Reunião entre a Comissão de Saúde da Câmara Municipal e o Secretário da Administração de Custódio de Matos, Sr. Vitor Valverde, revelou aos presentes a irredutibilidade do atual governo municipal diante dos pleitos do Sindicato dos Médicos. O Sindicato enviou pedidos de emendas aos vereadores com o objetivo de aperfeiçoar o projeto de lei e tornar a atividade de médico da área de saúde da família no serviço público municipal mais atraente, capaz de fixar profissionais. As sugestões do Sindicato foram fundamentadas em ampla discussão, com subsídios consistentes e presença de assessoria jurídica. Foram tiradas em Assembléia convocada com essa finalidade. Devem ser levadas a sério pelo Sr. Prefeito Custódio de Matos e seu secretário Vitor Valverde, bem como pelos nossos vereadores. É opinião fundamentada de quem conhece o assunto.

A primeira delas foi que os médicos de saúde da família, contratados com carga horária de 20 horas e obrigados à extensão de carga horária de mais 20 horas, recebam o adicional correspondente a essa extensão de carga horária em caso de aposentadoria, pensão, benefício, licença e auxílio-doença. Tal dispositivo concederia ao servidor público municipal o mesmo tratamento que se dá aos servidores públicos federais. A Lei Federal 9.436, de 5 de fevereiro de 1997, que dispõe sobre a jornada do médico da administração pública federal direta, das autarquias e das fundações públicas federais, que a jornada de trabalho é de 4 horas, admitindo no Artigo 1º. Parágrafo 2º. a opção pelo regime de quarenta horas semanais de trabalho corresponde a um cargo efetivo com duas jornadas de vinte horas semanais de trabalho, observados, para este fim, os valores de vencimentos básicos fixados na tabela constante do anexo da lei, assegurada aposentadoria integral a seus exercentes.

Em segundo lugar se pediu ao Prefeito que estabelecesse, no projeto de Lei, um prazo para a realização do concurso público, de maneira que se prevenisse contra a precarização do serviço público por meio de contratos temporários repetidamente renovados.

Em terceiro lugar foi sugerida a unificação dos adicionais de resultados e de dedicação exclusiva, como um único adicional de saúde da família, como existem as gratificações específicas para o pessoal de saúde da zona rural e as penosidades pagas aos trabalhadores de urgência e emergência.

Por fim, foi sugerido pela Assembléia a implantação de uma gratificação de 34% para os profissionais que tiverem contratos temporários, considerando as perdas que terão com a mudança do vínculo celetista para o regime de contratação temporária.

As emendas foram encaminhadas ao Presidente da Comissão de Saúde da Câmara Municipal e ao vereador Dr.
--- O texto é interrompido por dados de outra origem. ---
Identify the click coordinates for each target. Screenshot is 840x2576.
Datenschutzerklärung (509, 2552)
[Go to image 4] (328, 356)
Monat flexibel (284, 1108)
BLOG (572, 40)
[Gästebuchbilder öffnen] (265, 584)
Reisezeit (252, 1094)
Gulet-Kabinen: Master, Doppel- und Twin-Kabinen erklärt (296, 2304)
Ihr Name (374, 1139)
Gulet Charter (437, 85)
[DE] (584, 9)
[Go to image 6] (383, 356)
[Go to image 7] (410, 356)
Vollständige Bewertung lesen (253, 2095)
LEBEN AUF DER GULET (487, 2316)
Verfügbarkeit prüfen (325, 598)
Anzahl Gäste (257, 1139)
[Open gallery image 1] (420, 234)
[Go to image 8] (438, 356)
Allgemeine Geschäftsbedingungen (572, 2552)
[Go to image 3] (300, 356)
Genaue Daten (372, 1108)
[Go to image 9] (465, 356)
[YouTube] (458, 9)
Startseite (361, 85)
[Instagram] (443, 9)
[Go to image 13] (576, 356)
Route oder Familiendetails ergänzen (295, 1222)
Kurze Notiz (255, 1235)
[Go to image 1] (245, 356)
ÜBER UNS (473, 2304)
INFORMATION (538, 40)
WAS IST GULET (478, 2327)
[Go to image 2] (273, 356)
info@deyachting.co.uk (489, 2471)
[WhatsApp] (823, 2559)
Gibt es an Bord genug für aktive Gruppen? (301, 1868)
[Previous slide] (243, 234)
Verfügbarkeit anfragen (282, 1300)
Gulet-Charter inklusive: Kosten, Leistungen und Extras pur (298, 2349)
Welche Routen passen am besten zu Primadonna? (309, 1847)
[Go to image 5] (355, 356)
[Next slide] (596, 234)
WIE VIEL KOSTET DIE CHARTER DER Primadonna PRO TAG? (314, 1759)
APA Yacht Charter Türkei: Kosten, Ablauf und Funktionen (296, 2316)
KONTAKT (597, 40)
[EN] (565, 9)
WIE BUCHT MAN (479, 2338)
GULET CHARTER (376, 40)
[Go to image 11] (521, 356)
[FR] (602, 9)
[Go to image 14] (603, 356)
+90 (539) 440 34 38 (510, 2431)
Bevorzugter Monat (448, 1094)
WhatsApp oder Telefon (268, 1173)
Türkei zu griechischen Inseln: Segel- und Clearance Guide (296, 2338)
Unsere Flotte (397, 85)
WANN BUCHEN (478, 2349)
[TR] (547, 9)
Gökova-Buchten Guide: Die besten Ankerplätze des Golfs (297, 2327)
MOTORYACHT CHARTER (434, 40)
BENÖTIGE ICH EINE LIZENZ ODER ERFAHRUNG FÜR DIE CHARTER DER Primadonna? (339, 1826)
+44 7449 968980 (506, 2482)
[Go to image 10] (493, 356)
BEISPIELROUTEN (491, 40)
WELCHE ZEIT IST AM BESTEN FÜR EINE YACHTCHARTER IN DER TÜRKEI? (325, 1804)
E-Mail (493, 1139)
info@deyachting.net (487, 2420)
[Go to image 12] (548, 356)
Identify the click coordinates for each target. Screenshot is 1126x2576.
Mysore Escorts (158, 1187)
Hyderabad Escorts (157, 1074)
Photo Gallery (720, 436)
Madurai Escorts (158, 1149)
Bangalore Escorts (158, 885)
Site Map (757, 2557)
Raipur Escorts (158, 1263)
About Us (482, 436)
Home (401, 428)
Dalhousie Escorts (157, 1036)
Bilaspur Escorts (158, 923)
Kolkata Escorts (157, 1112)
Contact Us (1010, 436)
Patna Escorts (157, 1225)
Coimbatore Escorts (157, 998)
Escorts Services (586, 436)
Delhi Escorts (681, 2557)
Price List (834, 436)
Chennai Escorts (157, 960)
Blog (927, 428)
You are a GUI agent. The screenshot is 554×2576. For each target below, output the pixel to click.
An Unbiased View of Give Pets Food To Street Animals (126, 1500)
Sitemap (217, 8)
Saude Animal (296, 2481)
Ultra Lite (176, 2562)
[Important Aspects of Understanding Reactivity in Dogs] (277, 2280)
José Tarcísio, para se dar conhecimento à administração municipal.

O Sindicato acredita na importância de sua aceitação, porque o SUS de Juiz de Fora precisa de médicos e a péssima remuneração, aliada à deterioração das condições de atendimento à população e àfalta de perspectiva de carreira têm tornado pouco atrativo para os médicos o exercício no serviço público municipal. Prova disso é a carência de especialistas e as escalas de plantão incompletas nas unidades de urgência e emergência.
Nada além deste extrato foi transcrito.